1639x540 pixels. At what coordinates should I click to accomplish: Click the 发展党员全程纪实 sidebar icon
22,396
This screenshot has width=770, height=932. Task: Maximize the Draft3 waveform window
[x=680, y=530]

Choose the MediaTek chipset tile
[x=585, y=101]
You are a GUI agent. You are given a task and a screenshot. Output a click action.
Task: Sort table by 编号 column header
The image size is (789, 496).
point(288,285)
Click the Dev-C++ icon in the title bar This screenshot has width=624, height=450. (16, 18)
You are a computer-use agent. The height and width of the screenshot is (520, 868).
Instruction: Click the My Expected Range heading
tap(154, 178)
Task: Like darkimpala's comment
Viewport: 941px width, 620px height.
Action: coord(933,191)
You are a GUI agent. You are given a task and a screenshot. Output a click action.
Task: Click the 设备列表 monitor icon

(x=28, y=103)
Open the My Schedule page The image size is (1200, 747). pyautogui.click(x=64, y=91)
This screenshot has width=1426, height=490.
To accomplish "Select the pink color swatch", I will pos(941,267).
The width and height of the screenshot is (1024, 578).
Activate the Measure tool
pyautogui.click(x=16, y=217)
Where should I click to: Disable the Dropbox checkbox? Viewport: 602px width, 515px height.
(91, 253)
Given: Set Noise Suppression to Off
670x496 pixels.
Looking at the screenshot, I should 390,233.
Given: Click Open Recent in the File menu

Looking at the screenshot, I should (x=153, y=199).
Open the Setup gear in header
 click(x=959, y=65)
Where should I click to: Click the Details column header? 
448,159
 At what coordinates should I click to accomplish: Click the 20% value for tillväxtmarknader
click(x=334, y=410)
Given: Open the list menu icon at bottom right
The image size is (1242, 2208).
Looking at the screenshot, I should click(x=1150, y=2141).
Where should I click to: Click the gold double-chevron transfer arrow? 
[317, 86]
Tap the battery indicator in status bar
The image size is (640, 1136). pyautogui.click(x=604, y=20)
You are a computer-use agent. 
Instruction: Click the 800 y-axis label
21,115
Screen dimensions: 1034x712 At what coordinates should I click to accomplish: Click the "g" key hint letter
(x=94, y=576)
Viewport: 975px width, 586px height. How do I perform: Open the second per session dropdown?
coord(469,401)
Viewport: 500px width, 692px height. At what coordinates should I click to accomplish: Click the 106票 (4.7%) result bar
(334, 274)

##############################

● **PROBLEM TO WORK ON**
List each line in the listing that contains the string "agent".

● **WRITTEN REPLY**
You are a GUI agent. You are given a task and a screenshot. Output a click action.
You are a computer-use agent. The height and width of the screenshot is (520, 868).
You are a GUI agent. You are given a task and a screenshot. Output a click action.
You are a computer-use agent. 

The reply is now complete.